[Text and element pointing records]
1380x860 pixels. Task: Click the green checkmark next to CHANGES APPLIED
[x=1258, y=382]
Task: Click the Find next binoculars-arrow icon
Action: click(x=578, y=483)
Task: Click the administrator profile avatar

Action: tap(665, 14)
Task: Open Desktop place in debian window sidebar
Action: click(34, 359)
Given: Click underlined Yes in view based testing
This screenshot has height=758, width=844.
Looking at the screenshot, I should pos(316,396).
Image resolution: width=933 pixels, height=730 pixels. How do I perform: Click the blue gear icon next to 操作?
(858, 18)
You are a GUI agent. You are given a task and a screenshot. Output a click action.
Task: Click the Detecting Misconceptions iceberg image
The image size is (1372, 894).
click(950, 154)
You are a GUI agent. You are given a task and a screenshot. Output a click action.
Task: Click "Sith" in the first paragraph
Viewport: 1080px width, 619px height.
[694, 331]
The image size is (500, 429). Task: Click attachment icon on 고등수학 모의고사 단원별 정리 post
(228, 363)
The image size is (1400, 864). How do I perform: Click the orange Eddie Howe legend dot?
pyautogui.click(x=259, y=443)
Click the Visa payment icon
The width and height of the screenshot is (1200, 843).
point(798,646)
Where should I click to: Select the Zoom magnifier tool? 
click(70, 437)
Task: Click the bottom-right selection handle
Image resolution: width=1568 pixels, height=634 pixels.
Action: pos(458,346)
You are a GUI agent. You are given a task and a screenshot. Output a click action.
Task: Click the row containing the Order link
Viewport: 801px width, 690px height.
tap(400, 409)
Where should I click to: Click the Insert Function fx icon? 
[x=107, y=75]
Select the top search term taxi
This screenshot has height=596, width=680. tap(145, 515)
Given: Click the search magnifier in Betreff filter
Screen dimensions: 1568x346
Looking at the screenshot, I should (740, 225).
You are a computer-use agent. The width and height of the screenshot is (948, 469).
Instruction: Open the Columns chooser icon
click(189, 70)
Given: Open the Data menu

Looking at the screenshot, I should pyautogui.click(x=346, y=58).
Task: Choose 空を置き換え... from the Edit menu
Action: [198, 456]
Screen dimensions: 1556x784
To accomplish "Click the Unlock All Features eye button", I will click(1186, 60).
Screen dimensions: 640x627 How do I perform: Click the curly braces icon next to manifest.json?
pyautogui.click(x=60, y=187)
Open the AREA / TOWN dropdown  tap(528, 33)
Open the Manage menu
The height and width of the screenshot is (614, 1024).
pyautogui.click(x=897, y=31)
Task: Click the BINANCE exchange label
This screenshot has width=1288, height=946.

EXERCISE PROMPT:
Output every line of the rows above as a Markdown table with the columns Nr and Line. Leave out blank lines.

SOLUTION BELOW:
| Nr | Line |
|---|---|
| 1 | 1380x860 pixels. Task: Click the green checkmark next to CHANGES APPLIED |
| 2 | [x=1258, y=382] |
| 3 | Task: Click the Find next binoculars-arrow icon |
| 4 | Action: click(x=578, y=483) |
| 5 | Task: Click the administrator profile avatar |
| 6 | Action: tap(665, 14) |
| 7 | Task: Open Desktop place in debian window sidebar |
| 8 | Action: click(34, 359) |
| 9 | Given: Click underlined Yes in view based testing |
| 10 | This screenshot has height=758, width=844. |
| 11 | Looking at the screenshot, I should pos(316,396). |
| 12 | Image resolution: width=933 pixels, height=730 pixels. How do I perform: Click the blue gear icon next to 操作? |
| 13 | (858, 18) |
| 14 | You are a GUI agent. You are given a task and a screenshot. Output a click action. |
| 15 | Task: Click the Detecting Misconceptions iceberg image |
| 16 | The image size is (1372, 894). |
| 17 | click(950, 154) |
| 18 | You are a GUI agent. You are given a task and a screenshot. Output a click action. |
| 19 | Task: Click "Sith" in the first paragraph |
| 20 | Viewport: 1080px width, 619px height. |
| 21 | [694, 331] |
| 22 | The image size is (500, 429). Task: Click attachment icon on 고등수학 모의고사 단원별 정리 post |
| 23 | (228, 363) |
| 24 | The image size is (1400, 864). How do I perform: Click the orange Eddie Howe legend dot? |
| 25 | pyautogui.click(x=259, y=443) |
| 26 | Click the Visa payment icon |
| 27 | The width and height of the screenshot is (1200, 843). |
| 28 | point(798,646) |
| 29 | Where should I click to: Select the Zoom magnifier tool?  |
| 30 | click(70, 437) |
| 31 | Task: Click the bottom-right selection handle |
| 32 | Image resolution: width=1568 pixels, height=634 pixels. |
| 33 | Action: pos(458,346) |
| 34 | You are a GUI agent. You are given a task and a screenshot. Output a click action. |
| 35 | Task: Click the row containing the Order link |
| 36 | Viewport: 801px width, 690px height. |
| 37 | tap(400, 409) |
| 38 | Where should I click to: Click the Insert Function fx icon?  |
| 39 | [x=107, y=75] |
| 40 | Select the top search term taxi |
| 41 | This screenshot has height=596, width=680. tap(145, 515) |
| 42 | Given: Click the search magnifier in Betreff filter |
| 43 | Screen dimensions: 1568x346 |
| 44 | Looking at the screenshot, I should (740, 225). |
| 45 | You are a computer-use agent. The width and height of the screenshot is (948, 469). |
| 46 | Instruction: Open the Columns chooser icon |
| 47 | click(189, 70) |
| 48 | Given: Open the Data menu |
| 49 | Looking at the screenshot, I should pyautogui.click(x=346, y=58). |
| 50 | Task: Choose 空を置き換え... from the Edit menu |
| 51 | Action: [198, 456] |
| 52 | Screen dimensions: 1556x784 |
| 53 | To accomplish "Click the Unlock All Features eye button", I will click(1186, 60). |
| 54 | Screen dimensions: 640x627 How do I perform: Click the curly braces icon next to manifest.json? |
| 55 | pyautogui.click(x=60, y=187) |
| 56 | Open the AREA / TOWN dropdown  tap(528, 33) |
| 57 | Open the Manage menu |
| 58 | The height and width of the screenshot is (614, 1024). |
| 59 | pyautogui.click(x=897, y=31) |
| 60 | Task: Click the BINANCE exchange label |
| 61 | This screenshot has width=1288, height=946. |